La Plume de Ma Tante. Bright green walls splashed with vermilion. A platform at one end, whereon five blackamoors perspired. At the other, a naked woman. She was without hips, according to the fashion for women. Her arms were twined above her head, and raised on the tip of her fingers was a bowl of green malachite from which pink water splashed into a white alabaster basin at her feet. Many English people were present. They would be going to the Riviera, then they would be coming back from the Riviera. Colonel Duck was there, with the quality. Colonel Duck was, no doubt, just returned from some notably swift exploits on the Cresta Run. But he never was so talkative about his outdoor activities. Cherry-Marvel was there, with a great big woman and a nice-looking boy with the hands of a housemaid who was a famous boxer. There was the usual group of Argentines, very well dressed indeed. They talked about le polo. All over the room elderly women were dancing with young men of both sexes. Mio Mi Marianne was there, sitting alone, but I might not speak with her because I was with my sister. A demi-mondaine will feel insulted if you speak with her when you are with your sister. Two years before Mio Mi Marianne had one night tied a silk handkerchief round her wrist, and it became the fashion for women to tie silk handkerchiefs round their wrists. Then Mio Mi Marianne tied a silk handkerchief round her throat, and that became the fashion. She thought of these things while smoking opium. She sat alone, staring into a glass of Vichy Water. A young American polo-player called Blister went up to her table, and maybe he asked her to dance, but she just looked at him and he went away again. Her eyes were intent on an opium-dream, and she was very happy in the arms of the infinite. Mio Mi Marianne will be found one day lying on the Aubusson carpet of her drawing-room. There will be a hole in the carpet where her cigarette has died out.

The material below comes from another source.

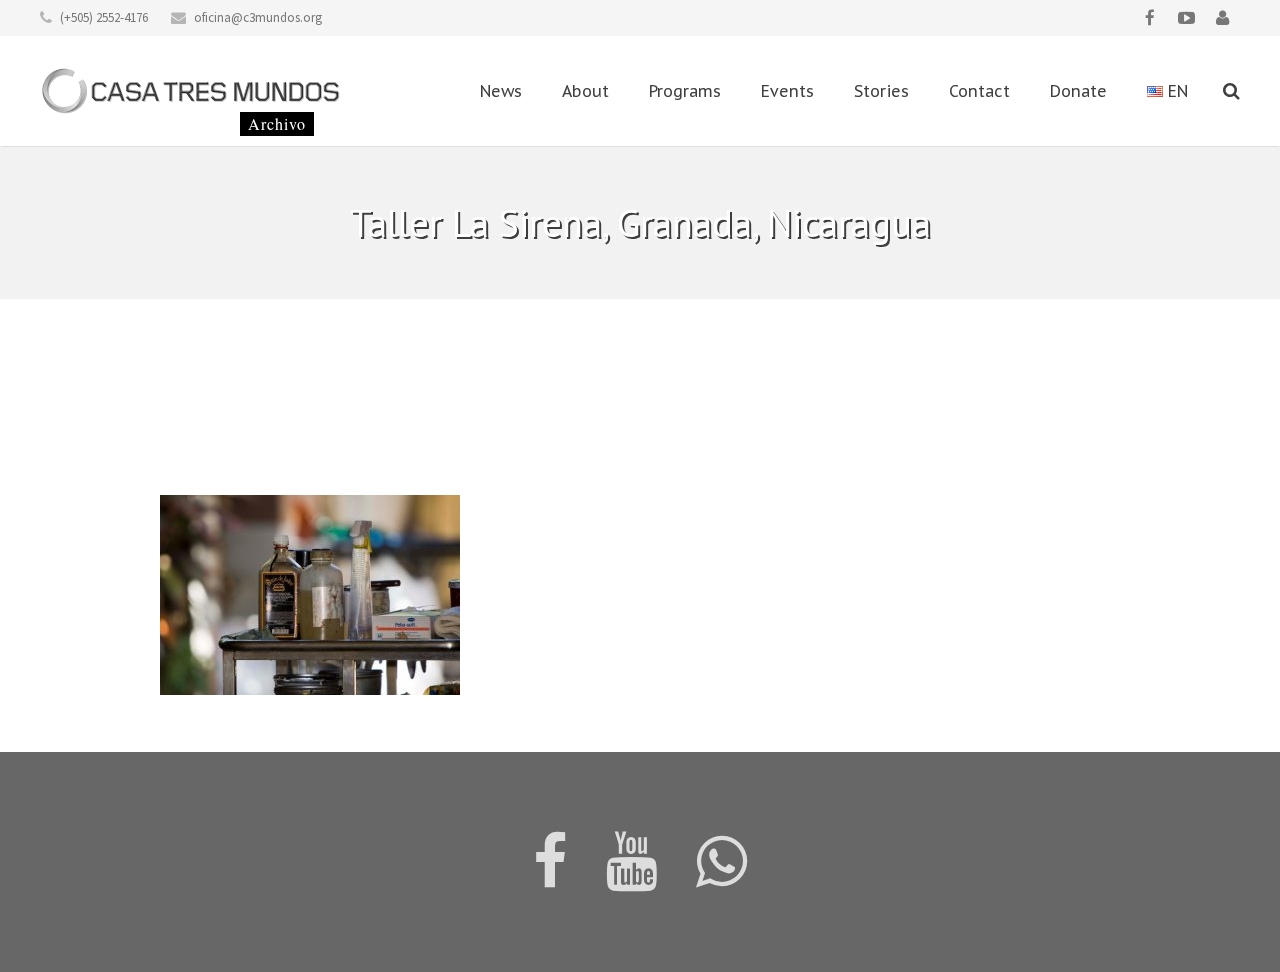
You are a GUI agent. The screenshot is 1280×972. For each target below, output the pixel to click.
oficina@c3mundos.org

A blackamoor beat a warning roll on his drum, the dancers left the floor, the lights dwindled and awoke again in swaying shadows of blue and carmine. A heavily built young man with the face of a murderer danced a tango with a lovely young girl with short golden curls. Then he threw her on the floor, and picked her up again. Rudolf and Raymonde. He did it beautifully. An American woman called the Duchess of Malvern threw Rudolph a pink carnation. The Baron de Belus said harshly: “That is a white carnation really, but it is blushing at the fuss that women make of Dagoes.” In a cage clamped to the bright green wall near us was a dumb nightingale. It kept pecking at the floor of its cage, looking at nothing and nobody. I left my sister in Cherry-Marvel’s care. I said to her that he could dance, and next day she was furious.

IV

The burning eyes of the Renault made the grim Boulevard Pierre Abel almost hospitable. That was a conscientious man, Conrad Masters. How glad I was of him at that moment! What had he said about Iris? something about his having known her for years, something about “that year at Deauville ... terrible for her.” That would mean, then, that Masters had been there during the Boy Fenwick tragedy. Iris, poor Iris! Such punishments ... for what crimes? What crimes deserved such punishments? Iris, poor Iris! But she wouldn’t mind dying, not she. That was the trouble, Masters had said. But no doubt she knew best....

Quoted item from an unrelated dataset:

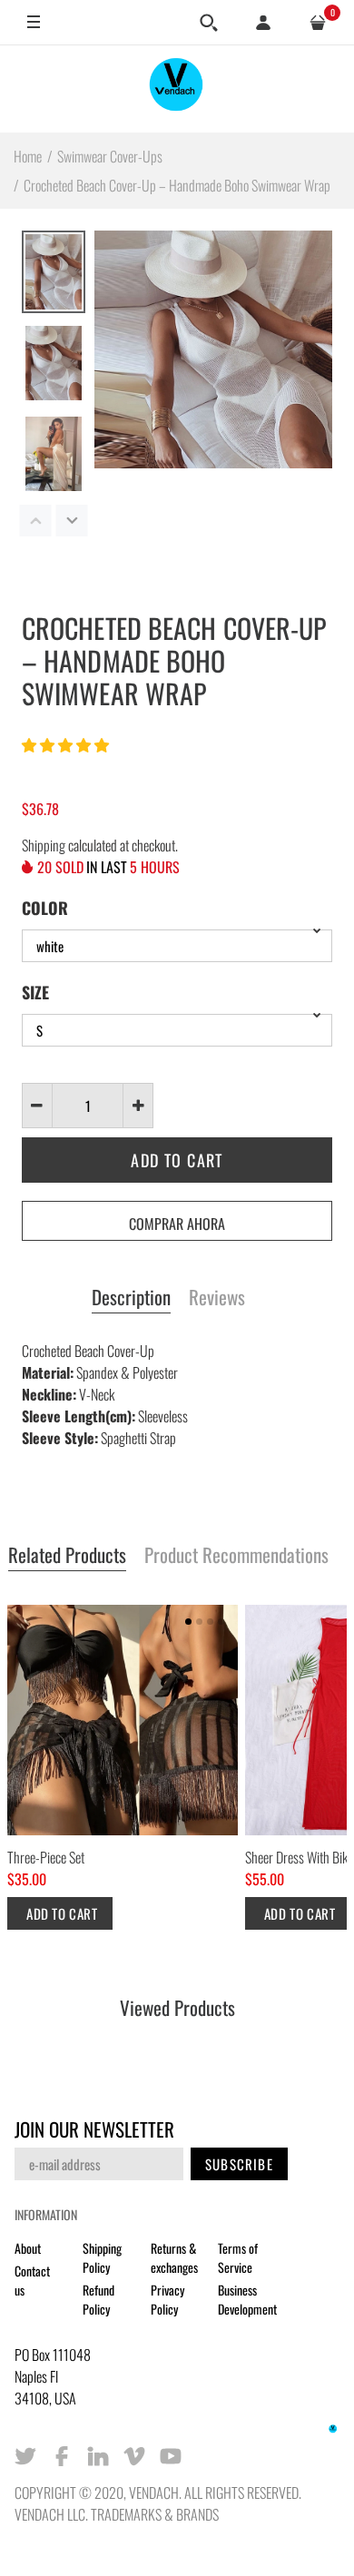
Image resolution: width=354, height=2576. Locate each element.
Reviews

The Paradis prison was a pit of blackness in the night. The dim lights behind the iron-barred windows were out, and it was impossible not to wonder if they slept up there in their iron cages, the wicked, the foolish, the betrayed. Perhaps the nightingale in its cage did not care. Perhaps those up there did not care, and slept like angels. But the wrongly accused would not sleep, that was certain. Does innocence wrongly-accused profit any one except a very wise man or a very good man, except a man who cares nothing for the opinion of this world or one who cares only for the love of the next? I said to the taxi-driver: “Hell can know no torment like the agony of an innocent in a cage,” and when he had carefully examined his tip he agreed with me.

Gently as I could, I rang the bell, praying that the old woman would not be angry with me.